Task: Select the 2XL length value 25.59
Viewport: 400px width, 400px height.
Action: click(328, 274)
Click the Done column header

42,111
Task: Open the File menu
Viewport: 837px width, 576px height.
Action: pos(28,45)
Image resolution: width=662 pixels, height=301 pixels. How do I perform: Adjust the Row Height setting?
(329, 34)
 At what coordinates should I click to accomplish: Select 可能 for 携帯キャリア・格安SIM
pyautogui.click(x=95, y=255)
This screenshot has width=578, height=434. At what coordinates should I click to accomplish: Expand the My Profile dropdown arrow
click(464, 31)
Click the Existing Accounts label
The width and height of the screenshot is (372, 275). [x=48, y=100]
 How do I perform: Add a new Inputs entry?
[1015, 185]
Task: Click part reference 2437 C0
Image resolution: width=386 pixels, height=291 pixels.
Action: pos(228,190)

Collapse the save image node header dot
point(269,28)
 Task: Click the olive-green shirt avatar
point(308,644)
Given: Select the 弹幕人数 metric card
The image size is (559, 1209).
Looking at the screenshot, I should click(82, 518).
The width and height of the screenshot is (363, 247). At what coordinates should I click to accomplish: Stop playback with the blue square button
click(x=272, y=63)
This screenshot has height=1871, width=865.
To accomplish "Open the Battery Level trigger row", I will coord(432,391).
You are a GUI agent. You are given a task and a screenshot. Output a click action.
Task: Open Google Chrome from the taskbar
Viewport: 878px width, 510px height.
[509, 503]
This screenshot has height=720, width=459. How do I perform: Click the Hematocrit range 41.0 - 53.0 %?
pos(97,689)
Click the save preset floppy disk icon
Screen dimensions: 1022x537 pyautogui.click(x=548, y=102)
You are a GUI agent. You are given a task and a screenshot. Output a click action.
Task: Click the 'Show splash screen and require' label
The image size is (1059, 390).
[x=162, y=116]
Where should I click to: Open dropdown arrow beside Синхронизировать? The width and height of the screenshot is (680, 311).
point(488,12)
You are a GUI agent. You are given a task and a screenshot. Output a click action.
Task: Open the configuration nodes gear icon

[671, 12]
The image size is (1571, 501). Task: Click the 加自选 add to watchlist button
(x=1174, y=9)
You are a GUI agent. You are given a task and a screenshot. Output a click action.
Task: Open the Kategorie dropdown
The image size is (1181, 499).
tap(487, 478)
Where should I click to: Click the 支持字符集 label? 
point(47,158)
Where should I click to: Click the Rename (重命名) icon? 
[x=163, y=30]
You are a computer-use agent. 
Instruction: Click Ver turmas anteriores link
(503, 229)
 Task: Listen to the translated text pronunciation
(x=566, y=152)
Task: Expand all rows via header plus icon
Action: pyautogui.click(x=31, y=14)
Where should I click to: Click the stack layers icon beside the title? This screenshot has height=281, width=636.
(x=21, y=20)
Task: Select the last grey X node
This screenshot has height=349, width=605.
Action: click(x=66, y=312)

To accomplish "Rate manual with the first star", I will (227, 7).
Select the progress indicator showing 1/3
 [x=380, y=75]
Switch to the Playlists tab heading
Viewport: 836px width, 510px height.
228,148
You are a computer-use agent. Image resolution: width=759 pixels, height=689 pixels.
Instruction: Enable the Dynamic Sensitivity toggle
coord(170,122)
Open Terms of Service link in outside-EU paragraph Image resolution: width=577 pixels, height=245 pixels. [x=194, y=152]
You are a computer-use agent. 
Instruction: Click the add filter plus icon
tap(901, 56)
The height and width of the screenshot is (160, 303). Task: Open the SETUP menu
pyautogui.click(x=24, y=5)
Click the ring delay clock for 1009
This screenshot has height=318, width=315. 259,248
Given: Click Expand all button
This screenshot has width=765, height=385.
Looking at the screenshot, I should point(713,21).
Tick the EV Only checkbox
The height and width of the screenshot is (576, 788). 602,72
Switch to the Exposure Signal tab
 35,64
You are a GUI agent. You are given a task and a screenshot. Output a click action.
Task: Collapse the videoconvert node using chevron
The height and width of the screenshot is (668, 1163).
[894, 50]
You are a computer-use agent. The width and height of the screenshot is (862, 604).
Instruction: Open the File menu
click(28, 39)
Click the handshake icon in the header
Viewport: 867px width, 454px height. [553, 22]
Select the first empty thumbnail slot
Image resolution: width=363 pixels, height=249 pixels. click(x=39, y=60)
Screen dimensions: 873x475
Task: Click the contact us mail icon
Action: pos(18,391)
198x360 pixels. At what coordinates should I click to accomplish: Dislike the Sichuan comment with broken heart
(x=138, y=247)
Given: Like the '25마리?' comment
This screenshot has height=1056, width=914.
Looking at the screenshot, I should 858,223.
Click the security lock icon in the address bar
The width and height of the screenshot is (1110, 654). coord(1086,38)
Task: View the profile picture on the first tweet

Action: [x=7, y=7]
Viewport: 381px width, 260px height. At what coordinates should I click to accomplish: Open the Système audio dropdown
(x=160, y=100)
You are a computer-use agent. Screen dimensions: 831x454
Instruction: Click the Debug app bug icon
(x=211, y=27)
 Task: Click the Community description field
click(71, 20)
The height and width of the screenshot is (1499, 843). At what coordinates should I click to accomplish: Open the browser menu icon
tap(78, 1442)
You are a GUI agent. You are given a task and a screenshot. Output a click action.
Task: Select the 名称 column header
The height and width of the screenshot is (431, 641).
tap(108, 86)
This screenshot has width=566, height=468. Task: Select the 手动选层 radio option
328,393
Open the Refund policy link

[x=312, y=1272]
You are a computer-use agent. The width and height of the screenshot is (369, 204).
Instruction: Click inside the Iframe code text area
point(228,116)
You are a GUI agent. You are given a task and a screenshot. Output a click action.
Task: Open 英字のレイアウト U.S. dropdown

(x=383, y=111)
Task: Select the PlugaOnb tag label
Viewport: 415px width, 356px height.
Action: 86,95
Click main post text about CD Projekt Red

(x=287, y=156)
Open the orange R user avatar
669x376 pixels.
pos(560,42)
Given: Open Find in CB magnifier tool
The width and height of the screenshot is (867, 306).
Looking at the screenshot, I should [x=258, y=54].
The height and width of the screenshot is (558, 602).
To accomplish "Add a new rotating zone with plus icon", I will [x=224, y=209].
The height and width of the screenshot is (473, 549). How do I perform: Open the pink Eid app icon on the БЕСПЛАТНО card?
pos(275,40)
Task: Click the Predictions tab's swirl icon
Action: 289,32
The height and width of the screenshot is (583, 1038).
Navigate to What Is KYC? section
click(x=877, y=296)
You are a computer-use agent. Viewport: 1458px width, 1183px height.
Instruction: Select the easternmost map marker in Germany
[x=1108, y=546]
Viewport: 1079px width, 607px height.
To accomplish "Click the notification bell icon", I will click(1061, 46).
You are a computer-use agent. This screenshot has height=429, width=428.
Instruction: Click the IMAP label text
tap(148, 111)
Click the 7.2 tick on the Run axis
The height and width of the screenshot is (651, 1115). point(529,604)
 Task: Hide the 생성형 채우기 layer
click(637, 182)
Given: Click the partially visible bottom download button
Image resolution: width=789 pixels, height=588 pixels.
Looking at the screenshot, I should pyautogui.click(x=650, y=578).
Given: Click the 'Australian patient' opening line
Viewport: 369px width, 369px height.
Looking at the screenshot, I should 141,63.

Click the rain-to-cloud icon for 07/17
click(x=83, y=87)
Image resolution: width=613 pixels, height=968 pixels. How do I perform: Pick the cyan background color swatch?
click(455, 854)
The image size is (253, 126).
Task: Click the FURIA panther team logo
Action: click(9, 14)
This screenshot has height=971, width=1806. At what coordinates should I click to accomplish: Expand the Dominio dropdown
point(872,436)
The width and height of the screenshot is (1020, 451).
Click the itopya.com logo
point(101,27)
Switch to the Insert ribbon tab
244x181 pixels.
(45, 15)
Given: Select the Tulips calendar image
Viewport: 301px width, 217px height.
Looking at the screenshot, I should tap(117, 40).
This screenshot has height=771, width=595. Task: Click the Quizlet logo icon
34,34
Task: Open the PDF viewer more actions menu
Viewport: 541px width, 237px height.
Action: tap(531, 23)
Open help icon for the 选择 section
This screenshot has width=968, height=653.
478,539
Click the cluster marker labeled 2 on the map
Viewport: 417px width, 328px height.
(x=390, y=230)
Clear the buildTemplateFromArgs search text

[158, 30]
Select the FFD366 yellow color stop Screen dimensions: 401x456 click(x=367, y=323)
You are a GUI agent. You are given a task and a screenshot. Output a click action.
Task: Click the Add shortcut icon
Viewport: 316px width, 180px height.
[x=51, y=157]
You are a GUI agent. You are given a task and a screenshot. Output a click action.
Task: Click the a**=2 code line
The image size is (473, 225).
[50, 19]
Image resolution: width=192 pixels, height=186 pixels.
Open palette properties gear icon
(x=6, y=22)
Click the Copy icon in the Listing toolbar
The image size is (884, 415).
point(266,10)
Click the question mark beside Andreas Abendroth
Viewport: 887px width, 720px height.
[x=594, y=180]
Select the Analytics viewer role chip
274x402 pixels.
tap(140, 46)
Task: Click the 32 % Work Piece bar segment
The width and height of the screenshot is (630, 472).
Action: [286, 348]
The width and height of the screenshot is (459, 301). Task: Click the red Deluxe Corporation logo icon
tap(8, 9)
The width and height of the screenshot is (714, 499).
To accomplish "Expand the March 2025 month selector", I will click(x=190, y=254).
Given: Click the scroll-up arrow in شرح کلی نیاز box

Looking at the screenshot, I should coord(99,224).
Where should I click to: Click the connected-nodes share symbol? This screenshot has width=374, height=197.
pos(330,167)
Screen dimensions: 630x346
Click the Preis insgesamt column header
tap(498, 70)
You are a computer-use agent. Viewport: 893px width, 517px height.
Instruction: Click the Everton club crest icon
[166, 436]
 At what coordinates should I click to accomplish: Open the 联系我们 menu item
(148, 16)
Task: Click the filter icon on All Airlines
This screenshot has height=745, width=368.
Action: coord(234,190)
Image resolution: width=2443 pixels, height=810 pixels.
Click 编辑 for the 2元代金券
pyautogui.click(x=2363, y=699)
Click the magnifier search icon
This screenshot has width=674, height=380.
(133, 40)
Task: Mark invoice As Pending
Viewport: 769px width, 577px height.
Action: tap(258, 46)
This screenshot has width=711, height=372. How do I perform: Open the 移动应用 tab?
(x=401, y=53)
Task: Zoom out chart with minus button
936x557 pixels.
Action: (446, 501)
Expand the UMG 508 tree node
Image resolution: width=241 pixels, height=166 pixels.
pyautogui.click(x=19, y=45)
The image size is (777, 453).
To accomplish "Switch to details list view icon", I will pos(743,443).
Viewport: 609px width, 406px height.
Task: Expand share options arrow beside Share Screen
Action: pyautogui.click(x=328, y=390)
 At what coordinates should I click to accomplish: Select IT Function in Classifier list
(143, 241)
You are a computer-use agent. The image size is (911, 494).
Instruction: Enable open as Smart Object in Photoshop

* [About this exercise] Work out how many lines in the material above hold the string "computer", and reply with the number only.

* [Reply to the task] 10